▸ **PROMPT**
Reproduce the entries below verbatim, from the line containing "Task: Click the layer icon beside 1: z=0.0" up to and including the line containing "I will 341,77.", and output nothing else.
— begin EXERCISE INPUT —
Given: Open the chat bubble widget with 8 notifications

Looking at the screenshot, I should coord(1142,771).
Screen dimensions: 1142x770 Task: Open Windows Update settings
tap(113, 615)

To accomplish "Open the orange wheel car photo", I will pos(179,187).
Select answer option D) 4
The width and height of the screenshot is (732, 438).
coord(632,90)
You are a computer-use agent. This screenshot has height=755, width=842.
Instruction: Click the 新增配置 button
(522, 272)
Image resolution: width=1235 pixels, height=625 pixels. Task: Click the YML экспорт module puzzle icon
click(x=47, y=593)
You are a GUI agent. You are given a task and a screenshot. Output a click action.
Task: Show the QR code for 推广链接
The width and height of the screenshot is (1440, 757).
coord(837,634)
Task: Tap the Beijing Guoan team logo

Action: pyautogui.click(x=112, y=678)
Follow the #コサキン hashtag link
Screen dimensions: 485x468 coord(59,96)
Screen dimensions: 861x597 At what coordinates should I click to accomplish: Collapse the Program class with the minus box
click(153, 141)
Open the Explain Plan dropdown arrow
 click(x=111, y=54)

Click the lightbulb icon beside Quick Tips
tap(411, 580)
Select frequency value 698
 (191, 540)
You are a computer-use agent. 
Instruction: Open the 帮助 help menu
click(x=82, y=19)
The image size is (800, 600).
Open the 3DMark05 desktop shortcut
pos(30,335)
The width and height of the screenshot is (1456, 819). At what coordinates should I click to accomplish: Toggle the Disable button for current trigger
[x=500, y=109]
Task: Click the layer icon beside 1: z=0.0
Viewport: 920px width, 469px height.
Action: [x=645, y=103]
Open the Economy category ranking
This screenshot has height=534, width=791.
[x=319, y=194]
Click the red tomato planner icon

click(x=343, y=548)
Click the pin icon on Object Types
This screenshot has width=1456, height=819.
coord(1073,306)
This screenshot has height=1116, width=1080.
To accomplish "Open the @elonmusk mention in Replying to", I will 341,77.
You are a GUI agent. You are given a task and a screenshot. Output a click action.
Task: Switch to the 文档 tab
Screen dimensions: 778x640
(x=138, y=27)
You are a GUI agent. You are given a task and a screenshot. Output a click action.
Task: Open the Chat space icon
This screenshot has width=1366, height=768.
— end EXERCISE INPUT —
▸ **ANSWER IN FULL**
Task: Click the layer icon beside 1: z=0.0
Viewport: 920px width, 469px height.
Action: [x=645, y=103]
Open the Economy category ranking
This screenshot has height=534, width=791.
[x=319, y=194]
Click the red tomato planner icon

click(x=343, y=548)
Click the pin icon on Object Types
This screenshot has width=1456, height=819.
coord(1073,306)
This screenshot has height=1116, width=1080.
To accomplish "Open the @elonmusk mention in Replying to", I will 341,77.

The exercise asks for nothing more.